Christina Duffy Burnett, who will join the Columbia Law School faculty this fall, explained her revisionist take on the Insular Cases. The traditional interpretation of the Insular Cases overstates the degree to which they were a break with the past, she said, as well as exaggerates the difference between incorporation and unincorporation.

“De-annexation is really what these cases are about,” Burnett said. The United States wanted to reserve the right to separate and pull out of the territories, if necessary. “It wasn’t clear that the U.S. could do that, particularly after the Civil War.

“Throughout the 19th century it was never really clear whether the Constitution applies to the territories,” she said. The decision in Dred Scott said it did, to protect slavery, but the case also contributed to the Civil War and afterwards it was unclear whether Scott still mattered.

The issue was so ambiguous that Congress extended the Constitution to territories by statute once the territory was annexed, Burnett explained. The Supreme Court wanted to think of territories like Puerto Rico as different because the population thought of them as different. At the same time, justices did not explicitly withhold many provisions when they said the Constitution would not apply. They withheld the right to a jury trial, for example, but at the time federal jury trial rights provisions didn’t apply in the states either, she noted.

In Downes v. Bidwell, the justices placed “a great deal of emphasis on the importance of reserving the right to get rid of these [territories].” It reflected “the ways in which the shadow of the Civil War loomed over the fate of our empire.” Some imperialists feared global expansion could mean a global conflagration, not unlike the cultural clash over slavery within the United States.

Today in Puerto Rico about half of residents favor statehood and half want commonwealth status, the current relationship, Burnett said.

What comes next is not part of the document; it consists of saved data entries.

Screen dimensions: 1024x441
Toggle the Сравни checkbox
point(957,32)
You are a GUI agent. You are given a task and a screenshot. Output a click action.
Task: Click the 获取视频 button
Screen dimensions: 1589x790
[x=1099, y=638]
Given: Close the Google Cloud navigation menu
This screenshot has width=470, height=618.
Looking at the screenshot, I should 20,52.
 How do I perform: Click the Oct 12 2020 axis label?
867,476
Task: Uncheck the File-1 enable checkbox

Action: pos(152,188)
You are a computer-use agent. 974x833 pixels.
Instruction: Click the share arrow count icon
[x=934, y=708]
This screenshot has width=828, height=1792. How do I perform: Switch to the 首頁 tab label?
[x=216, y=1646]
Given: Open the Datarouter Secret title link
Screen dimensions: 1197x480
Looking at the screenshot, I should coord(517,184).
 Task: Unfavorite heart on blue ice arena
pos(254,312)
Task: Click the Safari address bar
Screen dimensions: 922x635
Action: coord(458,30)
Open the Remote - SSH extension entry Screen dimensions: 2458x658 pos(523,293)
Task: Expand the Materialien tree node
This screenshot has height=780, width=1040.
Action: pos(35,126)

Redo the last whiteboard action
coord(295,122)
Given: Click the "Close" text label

A “tiny fraction” want independence. Supporters of the commonwealth argument often point to the Insular Cases, arguing that Congress can forge any relationship it wants with a territory, so it can enter into a commonwealth compact of permanent union without making Puerto Rico a state.

This claim “is wrong and it is perverse,” Burnett said. Wrong, Burnett argued, because the Insular Cases did not empower Congress to do whatever it wanted in Puerto Rico. Perverse, because “the Insular Cases is the last place you want to go to find a theory of permanent union….What they held was that unincorporated territories can separate from the United States”

However, the theory of de-annexation is an “excellent way” to implement the values of self-determination. Puerto Rico “ought to have the option to leave” as long as it is denied federal representation, she said.